# Detective John Hobbs



## kwflatbed (Dec 29, 2004)

*Detective*

*John Hobbs*

Phoenix Police Department, Arizona

End of Watch: Monday, March 3, 2014

*Bio & Incident Details*

*Age:* 43
*Tour:* 21 years
*Badge #* Not available

*Cause:* Gunfire
*Incident Date:* 3/3/2014
*Weapon:* Handgun
*Suspect:* Shot and killed

· Leave a Reflection
· Add to My Heroes
· Update this memorial

Detective John Hobbs was shot and killed as he and other members of the Fugitive Apprehension Team attempted to serve a felony warrant on a man who had recently been released from prison.

The subject fled in a vehicle and was pursued by the detectives until crashing at the intersection of 43rd Avenue and Bethany Home Road. The subject then fled on foot. He opened fire on the detectives as they pursued him, striking Detective Hobbs and a second detective. Despite being mortally wounded, Detective Hobbs was able to return fire and fatally shot the subject.

Both wounded detectives were transported to St. Joseph's Hospital in critical condition. Detective Hobbs succumbed to his wounds at the hospital.

Detective Hobbs had served with the Phoenix Police Department for 21 years. He is survived by his wife and three children.

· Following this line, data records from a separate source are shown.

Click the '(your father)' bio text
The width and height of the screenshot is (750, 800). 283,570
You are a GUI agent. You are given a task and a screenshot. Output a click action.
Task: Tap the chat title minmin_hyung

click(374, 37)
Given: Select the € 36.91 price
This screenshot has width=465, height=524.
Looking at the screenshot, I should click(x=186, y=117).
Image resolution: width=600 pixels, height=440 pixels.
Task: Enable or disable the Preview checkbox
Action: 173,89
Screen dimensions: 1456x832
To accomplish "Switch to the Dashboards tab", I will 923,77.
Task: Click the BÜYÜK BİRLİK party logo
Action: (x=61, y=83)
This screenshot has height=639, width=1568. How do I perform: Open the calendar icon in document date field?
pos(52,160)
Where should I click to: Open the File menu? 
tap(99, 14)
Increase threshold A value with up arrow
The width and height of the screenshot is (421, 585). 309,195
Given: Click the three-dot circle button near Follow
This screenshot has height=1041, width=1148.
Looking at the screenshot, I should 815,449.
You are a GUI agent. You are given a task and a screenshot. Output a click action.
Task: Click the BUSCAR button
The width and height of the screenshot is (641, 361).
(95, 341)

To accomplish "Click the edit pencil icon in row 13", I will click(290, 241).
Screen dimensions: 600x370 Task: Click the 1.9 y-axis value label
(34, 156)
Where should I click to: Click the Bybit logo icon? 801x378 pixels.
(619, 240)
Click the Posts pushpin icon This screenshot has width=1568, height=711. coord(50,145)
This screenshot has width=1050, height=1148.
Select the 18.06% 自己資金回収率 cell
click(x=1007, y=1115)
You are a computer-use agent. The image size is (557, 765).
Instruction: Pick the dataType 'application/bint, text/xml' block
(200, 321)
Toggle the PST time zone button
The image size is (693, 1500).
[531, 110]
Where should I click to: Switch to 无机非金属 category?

Please contact the following agency to send condolences or to obtain funeral arrangements:
Police Chief Daniel V. Garcia
Phoenix Police Department
620 W Washington Street
Phoenix, AZ 85003

Phone: (602) 262-7626

Read more: http://www.odmp.org/officer/21947-detective-john-hobbs#ixzz2v1Xm1Cue


----------



## Fuzzywuzzy (Aug 15, 2013)

RIP Brother Hobbs.


----------



## FTH (Sep 11, 2013)

I've seen it in the news this morning, so sad  My heart goes out to his family and friends!


----------



## visible25 (Feb 7, 2012)

Prayers and thoughts go to him and his family, as well as the other detective involved!


----------



## BxDetSgt (Jun 1, 2012)

This one hurts. I recently had the pleasure of working a case with Detective Hobbs unit, chasing down a cop shooter who was on the run. They were an impressive and agressive bunch of cops, who never gave up. In the end Det. Hobbs lived up to this standard. Det. Hobbs boss described Det. Hobbs to me after the incident as "A real life stud, the type of guy they make movies about". Coming from his Sgt. that means a lot. I know PPD is hurting right now. Please keep them in your prayers. God Bless You John. Rest In Peace Detecive Hobbs, you are the best of the best, and what any cop should strive to be.


----------